## DESCRIPTION OF THE TASK
Transcribe, word for word and without additions, each line below from the one containing "9801 Anderson Mill" through the one containing "Safeguarding (507, 1027)", both ends included.

## PROVIDED RECORDS
^^^^^^^^
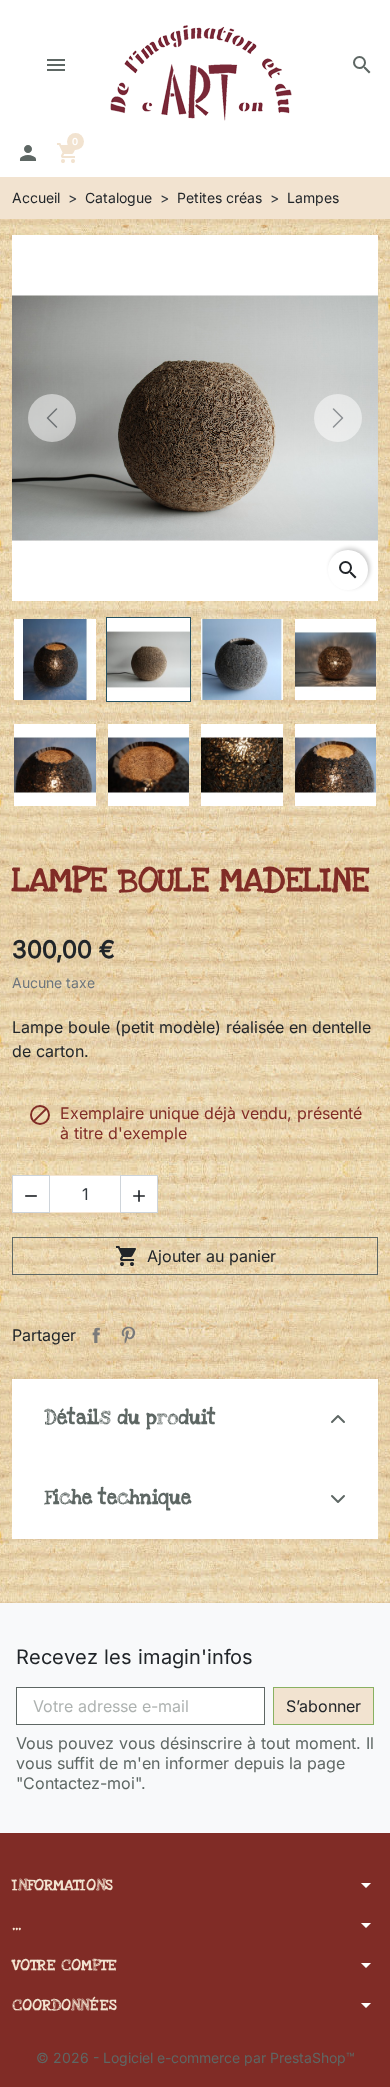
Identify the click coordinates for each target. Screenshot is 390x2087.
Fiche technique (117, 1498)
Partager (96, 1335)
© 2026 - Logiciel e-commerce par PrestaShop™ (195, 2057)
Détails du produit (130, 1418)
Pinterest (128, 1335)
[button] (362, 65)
^^^^^^^^
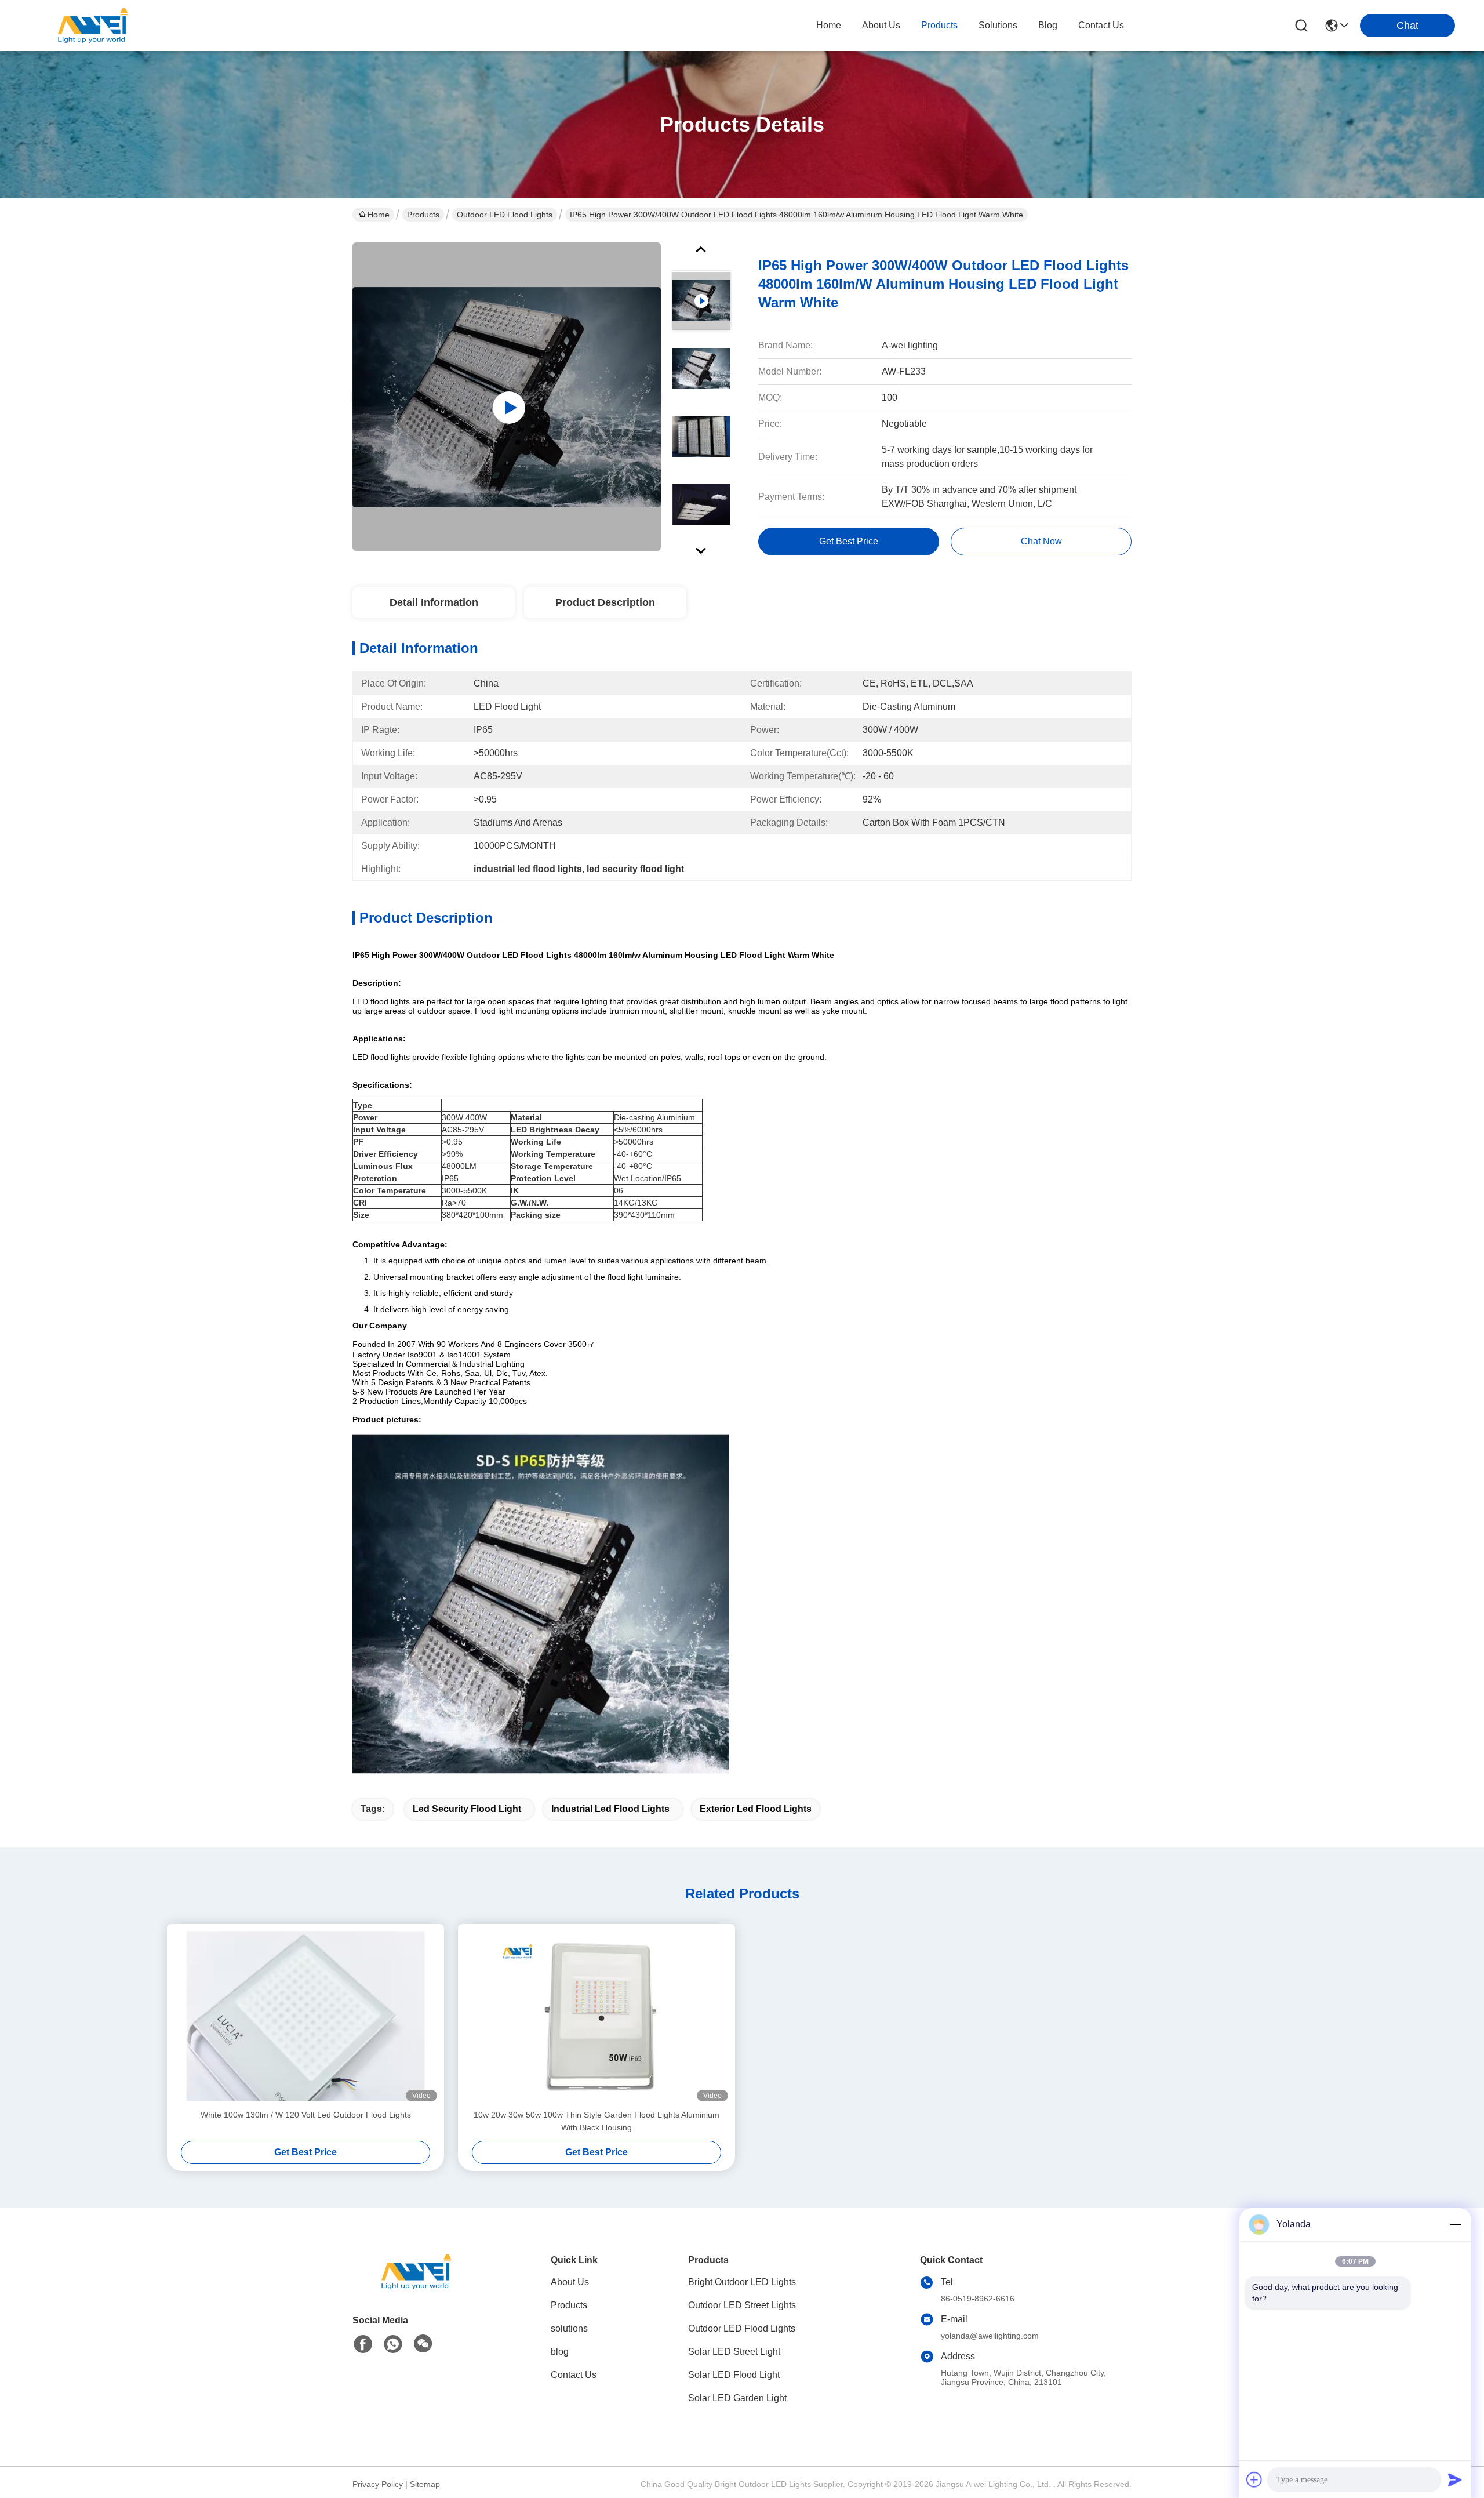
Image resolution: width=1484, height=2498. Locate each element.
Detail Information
^^^^^^^^
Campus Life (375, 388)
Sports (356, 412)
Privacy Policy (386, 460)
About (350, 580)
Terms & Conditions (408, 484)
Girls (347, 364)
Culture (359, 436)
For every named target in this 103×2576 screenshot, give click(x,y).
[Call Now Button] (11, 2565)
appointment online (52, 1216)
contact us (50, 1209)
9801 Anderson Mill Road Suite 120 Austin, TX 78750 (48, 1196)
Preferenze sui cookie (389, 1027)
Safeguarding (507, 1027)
^^^^^^^^
## RESULT OF THIS TASK
9801 Anderson Mill Road Suite 120 Austin, TX 78750 (48, 1196)
Preferenze sui cookie (389, 1027)
Safeguarding (507, 1027)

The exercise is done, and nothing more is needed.